In the next moment, I feel the press of her palm against my face. Gently turning my head to hers, leaning in to kiss me.
With an almighty effort I push her gently away, get to my feet. ‘Rach, we can’t. I can’t.’
She blinks up at me. ‘But you said before—’
‘That was before. This is now, and you’re . . . really drunk.’
‘I’ve had coffee,’ she protests, as if this is any sort of legitimate argument. But she says it with such sincerity that I almost laugh.
I look down at her, heart cartwheeling. ‘I don’t ever want to be something you regret in the morning, Rach.’
She tugs her knees into her chest and rests her chin on them, says nothing.
‘Sorry,’ she whispers, after a while. ‘That was lame of me.’
I sit back down, rock gently into her. Don’t worry about it.
A few moments pass.
‘Rach?’ I say.
‘Yeah.’ In the lamplight, her body looks almost completely gold.
The words are out of my mouth before I’ve even really thought what it is I want to say. ‘You should know . . . I still have the second pill.’
Her eyes swim a little, then refocus. ‘The second pill,’ she repeats.
‘I thought you might want it now. Given how your mum died, I mean.’
Her brown eyes dart back and forth across my face, as if she’s trying to work out when I started shedding brain cells. ‘You said you were going to look for an antidote. To reverse the effects. But now you’re offering it to me?’
‘That was before . . . this stuff with your mum. I thought you might want to take something to prevent it, before it—’
‘I should go.’ She sets down the coffee and gets to her feet, wobbling a little.

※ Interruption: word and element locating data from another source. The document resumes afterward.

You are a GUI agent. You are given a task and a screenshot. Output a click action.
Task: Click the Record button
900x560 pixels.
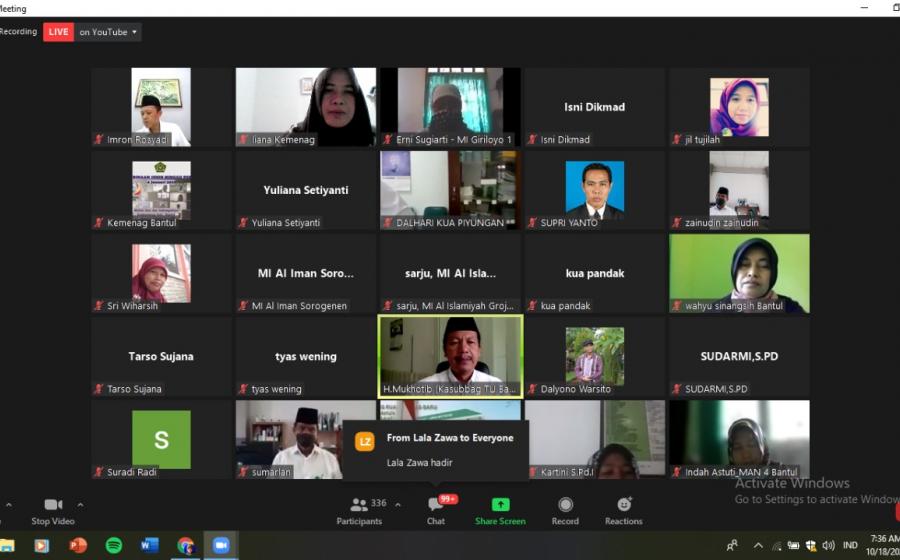565,510
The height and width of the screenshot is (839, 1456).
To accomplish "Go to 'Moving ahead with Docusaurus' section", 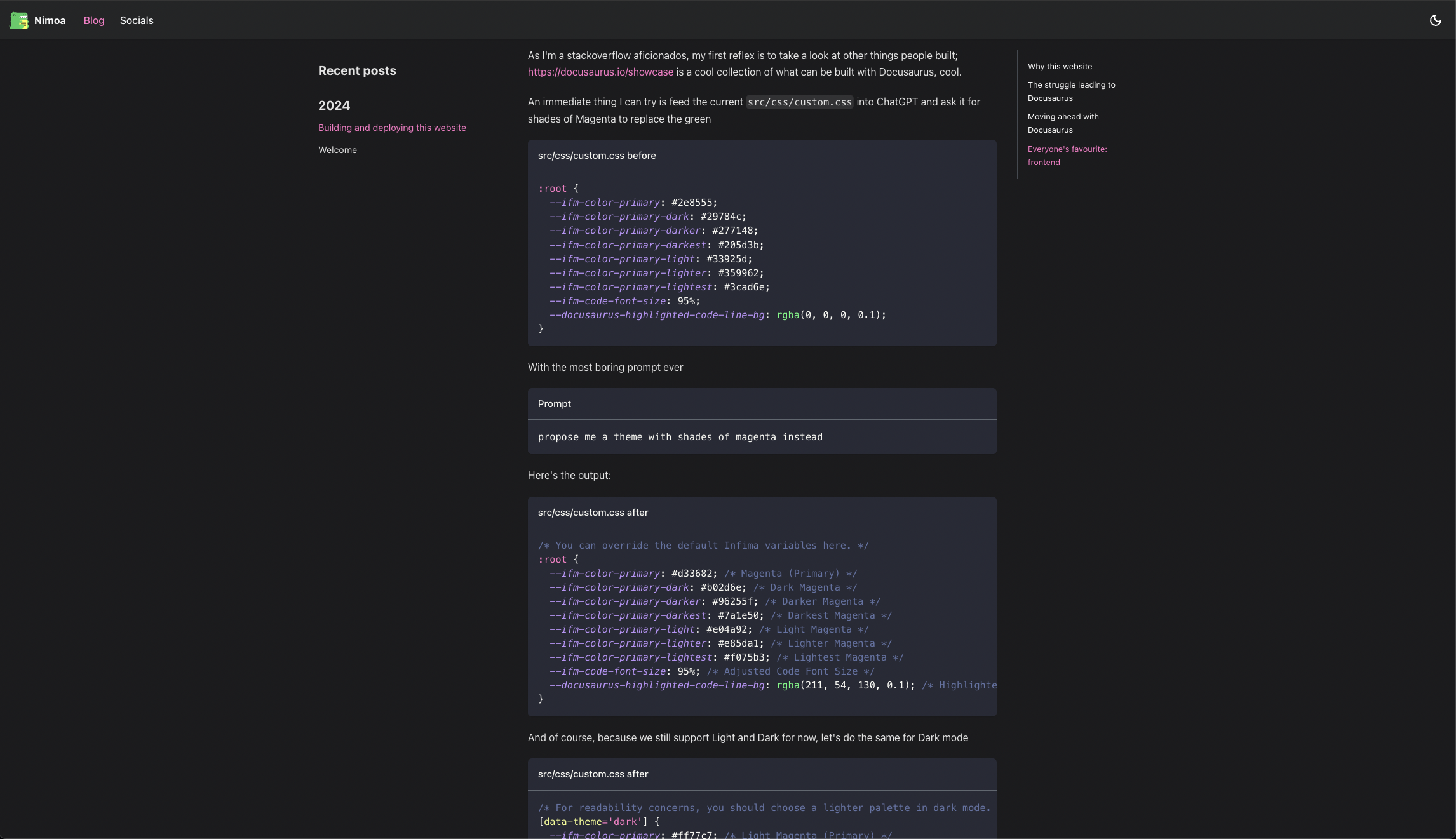I will coord(1063,123).
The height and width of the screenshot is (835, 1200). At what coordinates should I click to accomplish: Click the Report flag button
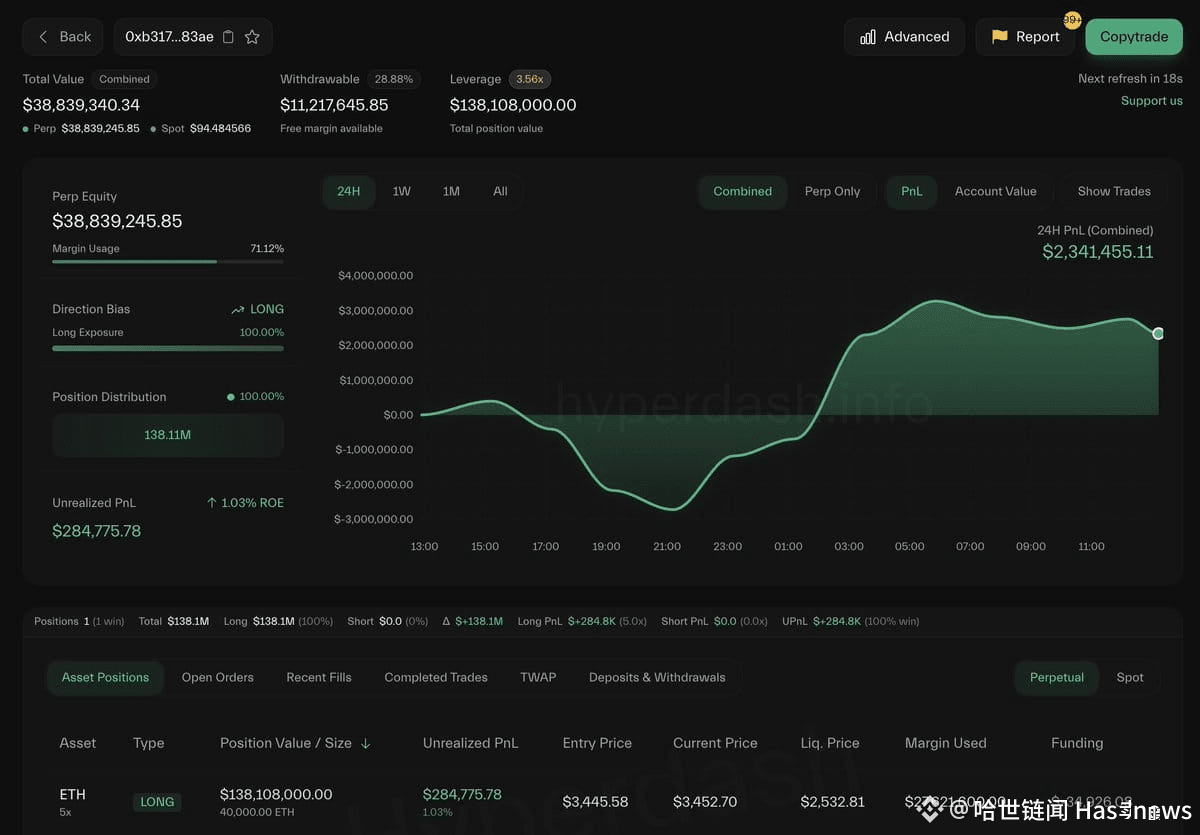[1024, 37]
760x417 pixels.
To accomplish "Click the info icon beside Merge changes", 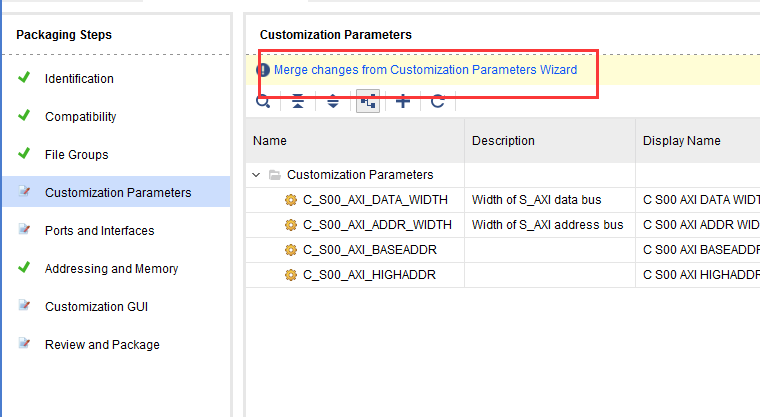I will (x=264, y=70).
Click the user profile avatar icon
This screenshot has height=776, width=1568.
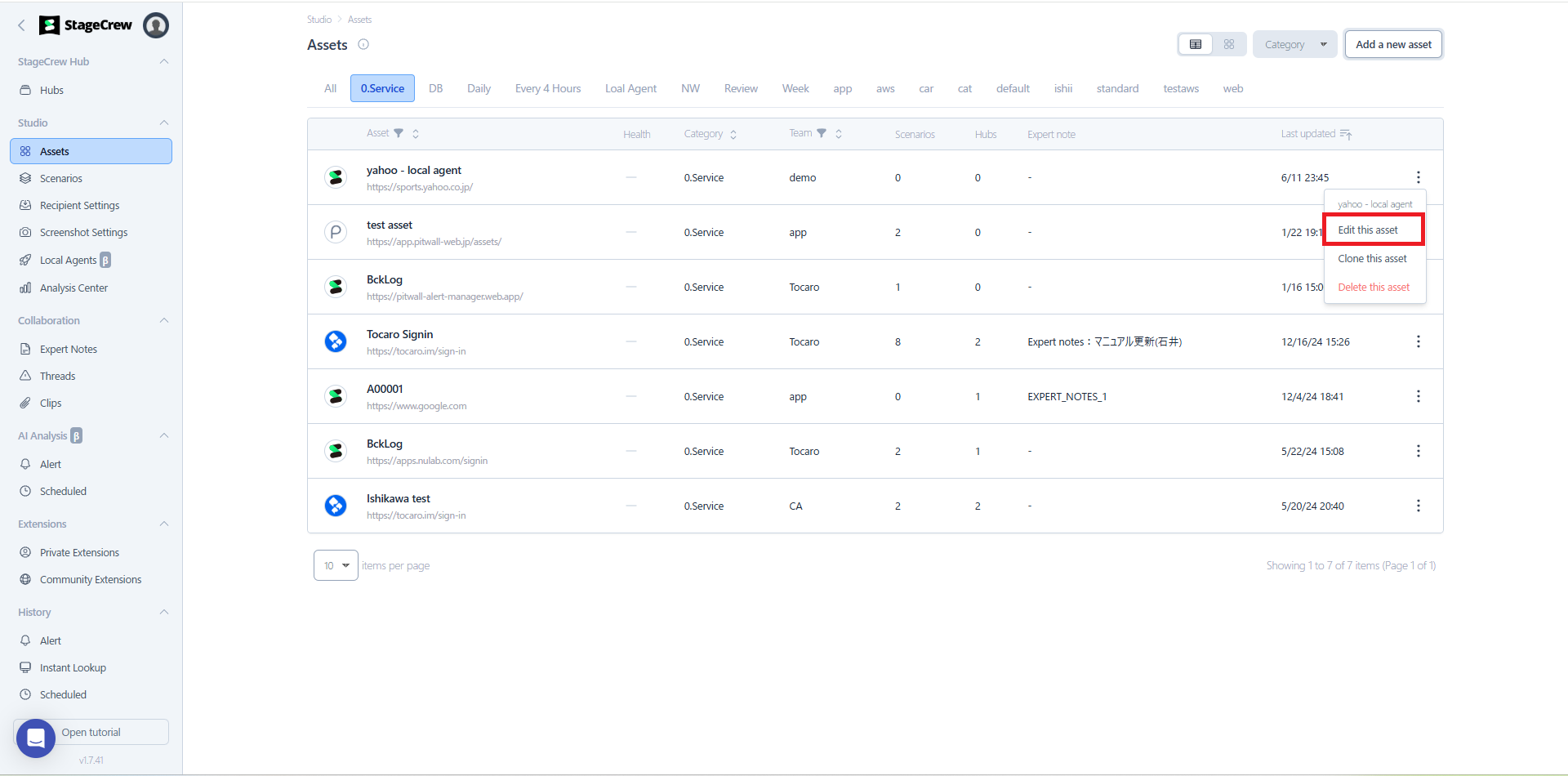coord(156,25)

I feel a lurching sensation inside me. Like a car hitting ice, the misjudgement all my own. After the last time, I swore to myself I would never offer her that pill again. But, having heard this about her mum, I couldn’t not.
‘Please don’t. You can stay. Please. Have my room, I’ll take the sofa.’
She shakes her head, fishes around for her bag. ‘I’m sorry I came here. I shouldn’t have.’
My heart clenches, hard. ‘Rach, forget I said that. Please. I should never have suggested it. I didn’t think.’
But in the time it takes me to shut my eyes and punch out a breath of pure frustration, she is gone.